The second big discussion had to do with the status of an employee
versus a long-term contractor.  This is pretty messy stuff and has to do
with some of the issues you referenced in your posting.  How much
direction does the contractor provide to their work?  How long have they
been there?  Some companies have tried to lower their head-count and
avoid paying benefits by hiring contractors, even though the work
performed was typical stuff that was normally performed by full-time
employees.  Microsoft lost a suit in the recent past and had to pay
retroactive benefits to a group of contractors who fell into this
category.  This would probably not be much of a factor in a single
contract with a small-to-midsized company.  If you and the company are
happy with the arrangement, then it should not be an issue.

Another issue is whether you wish to work on projects or provide
part-time general support.  Many contractors are hired to bring specific
skills to individual projects.  Or you may just show up twenty-hours a
week and provide general IS support as needed.

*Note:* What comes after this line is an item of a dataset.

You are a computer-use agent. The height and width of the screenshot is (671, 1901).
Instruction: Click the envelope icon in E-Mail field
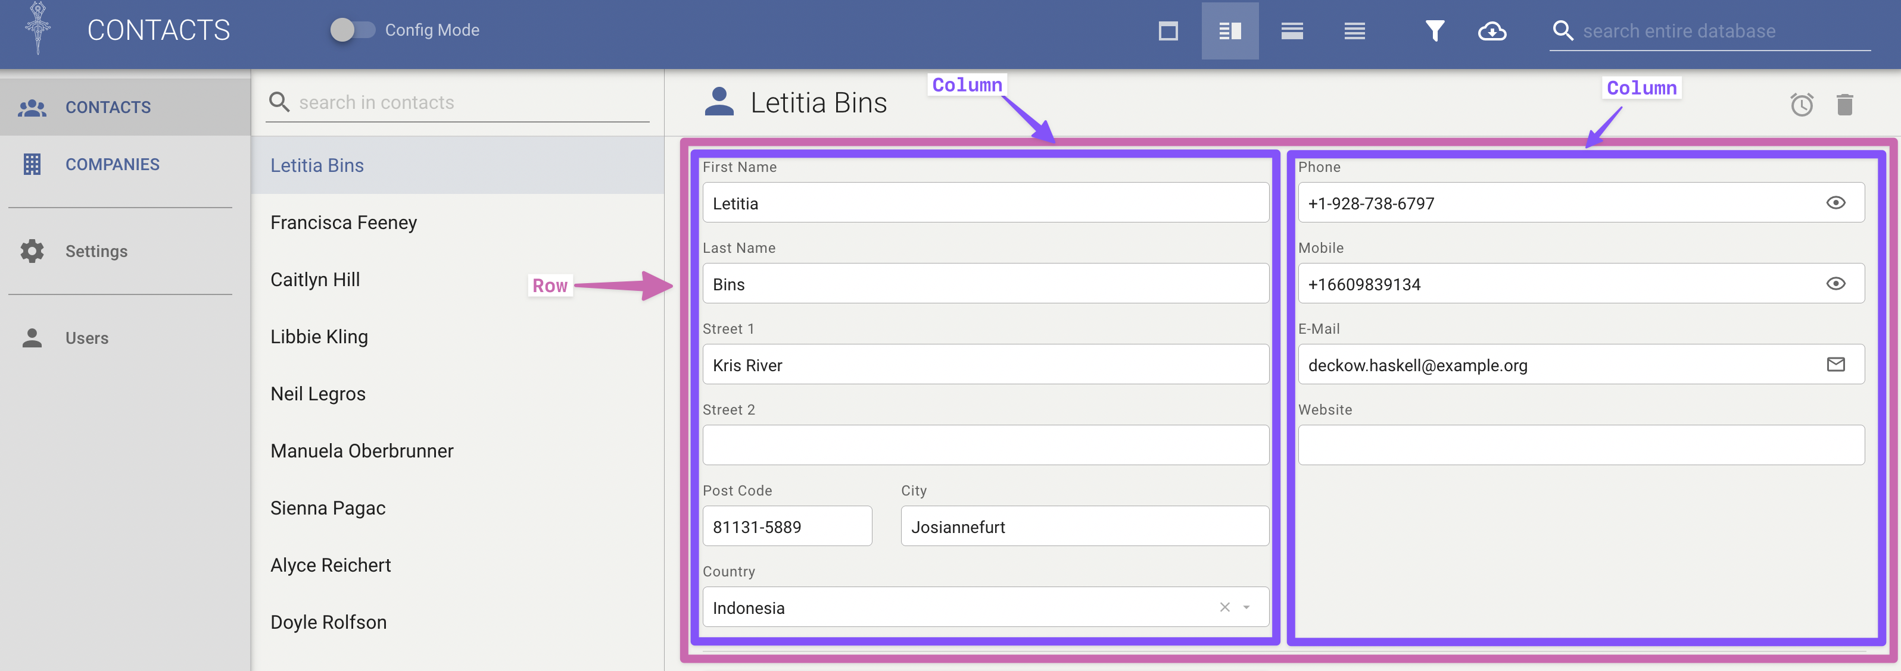click(x=1835, y=364)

I'm not an expert in this area, but I have found the job sites to be a
good resource.  Many of them provide resources and information for
people who are facing the same decision as you.  Below are some URLs of
some sites, there are many.  I have no affiliation with any of them,
other than as an occasional user.  You may need to register to get to
some parts of the sites.


> I am told that Client Access to connect to some company's 400 is
> so
> that the place I working for would pay IBM license based on number of
> users
> (sessions?) connecting ... i.e. "free" to the end user, but somehow I
> to
> figure out how to get this to my PC & learn what the impact is going
to be
> on
> my PC resources.

Client Access is licensed by concurrent connection to the AS/400.  You
may install it wherever you wish on any number of personal computers
without violating IBM's licensing requirements.  Any potential client
could make their installation CD available to you without fear of
repercussions.  If you wanted to work remotely you could install it on
your home computer and just verify that your customer had the
appropriate licenses for you to connect.